The portable circular saw, also known as an electric hand saw, utility saw, cut-off saw or builder’s saw, is a power tool used to cut lumber and boards to the right size.
It is mostly used for woodworking, but other materials can be cut when it is fitted with specialized blades; metal cutting blades, for example, are available for cutting lead, copper, sheet metal, brass and aluminum. Most circular saws take blades with a 5 inch or 7 ½ inch diameter, with larger blade saws for industrial use also being manufactured.
A stationary upper blade guard as well as a pivoting lower blade guard is included on all saws for safety. As the lower guard is spring-loaded, when the saw passes through the work, the guard retracts and then automatically returns when the blade clears the workpiece. The upper blade guard protects the user from debris as well as from the blade.
There are many types of blades to choose from, and it is important to select the proper blade for the particular job and material. Using the wrong blade can damage the saw by straining it’s motor or putting undue wear on the blade, as well as ruin the workpiece.
Blades should be sharpened periodically by a professional sharpener, as a dull blade can also ruin your work and be dangerous. Note: Always disconnect the power cord from the electrical outlet before changing a blade.
Some of the common circular saw blade types include-
-Cross Cut Blade: for cutting wood perpendicular to the grain
-Rip Blade: for cutting wood along the grain
-Combination Blade: for cutting wood at any orientation to the grain, also for composite type engineered woods
-Abrasive Disk: flexible, shatterproof disks for cutting non-wood materials. Aluminum oxide disks cut thin gauge ferrous metals, while a silicon carbide flexible disk cuts slate and marble.
-Carbide Tipped Blade: For durability, hardened saw teeth keep sharp longer.
-Planer Blade: cuts with a fine finish on wood
-Flooring Blade: used for cutting old wood where there is a risk of cutting through nails, or composite wood materials with high glue content
-Friction Blade: used for cutting thin gauge sheet metal or corrugated iron
Most circular saws include a rip fence attachment on the base plate. This is useful as a guide when doing repeated rips cuts, letting you make fat and accurate cuts without making layout markups on the work. The fence is adjustable and can be used on either side of the blade, usually whichever side is nearest the edge of the work.
In order to set the fence up for a rip cut, measuring from the inside face of the fence to the blade will give you the width of the cut. Position the fence at the edge of the work and tighten the adjustment knob. In lieu of a fence for a guide, you can clamp a strip of wood parallel to the cut line onto the work piece. Running the heels of the saw along this line while making the cut will ensure a straight line.
Setting Cut Depth
Although making cuts with a circular saw is convenient and quick, it is easy to forget to set the proper depth. In this case you will probably have some splintering in your workpiece at the cut line. For many jobs, a little bit of splintering will not make much of a difference, but for high quality work, you should take the time to set the cut depth.
For the minimum amount of splintering, the optimal cut depth is when the blade is adjusted to project 1/8 inch from the underside surface of the work.
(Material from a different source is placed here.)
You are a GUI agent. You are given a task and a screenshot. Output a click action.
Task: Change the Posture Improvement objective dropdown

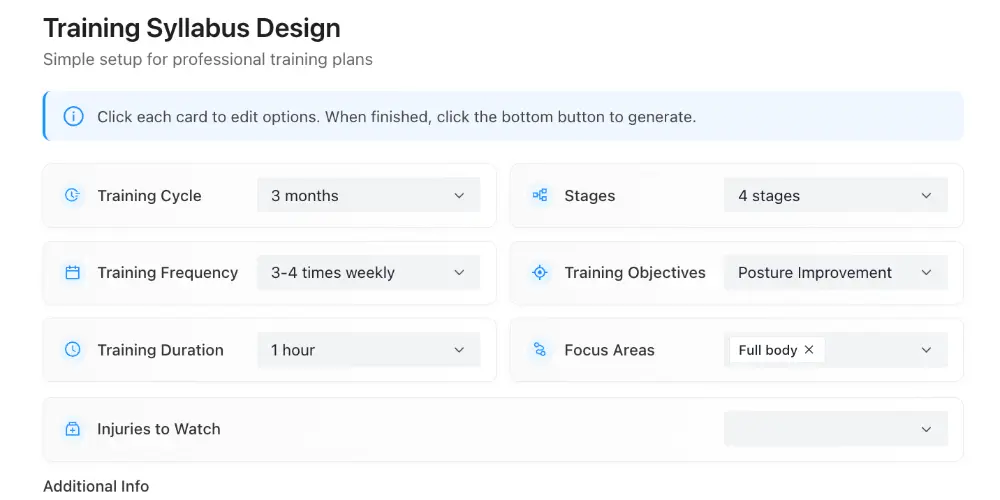coord(835,273)
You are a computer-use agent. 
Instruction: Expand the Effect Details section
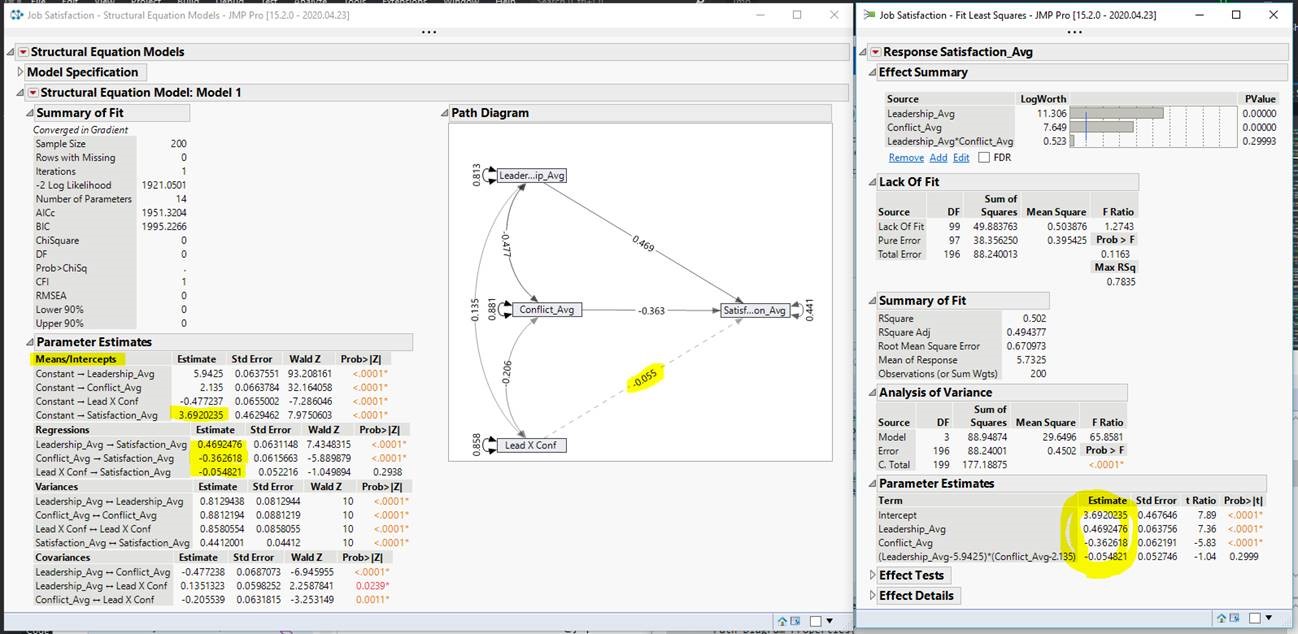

To do this, put the lower guard in the open position and place the saw’s sole plate on the workpiece, with the blade against the side edge.
Then release the knob that adjusts the depth and swing the saw body down or up while maintaining the sole plate flush with the work, in order to get the blade projecting the proper amount from the work’s lower surface. Then make sure you tighten the depth adjustment knob again.
To make partial depth cuts, the procedure for adjusting is much the same. Instead of adjusting so that the blade projects below the work’s bottom, simply mark the side edge with the depth of the cut, and then, laying the blade against the edge, position the depth such that the lowest point of a blade tooth just touches the mark line.
Re-tighten the adjustment knob and proceed to make the cut. You can use this partial cut method as a way to make a dado or groove in a work piece, by making multiple cuts the width of the groove. Clear away any waste material by hand using a wood chisel.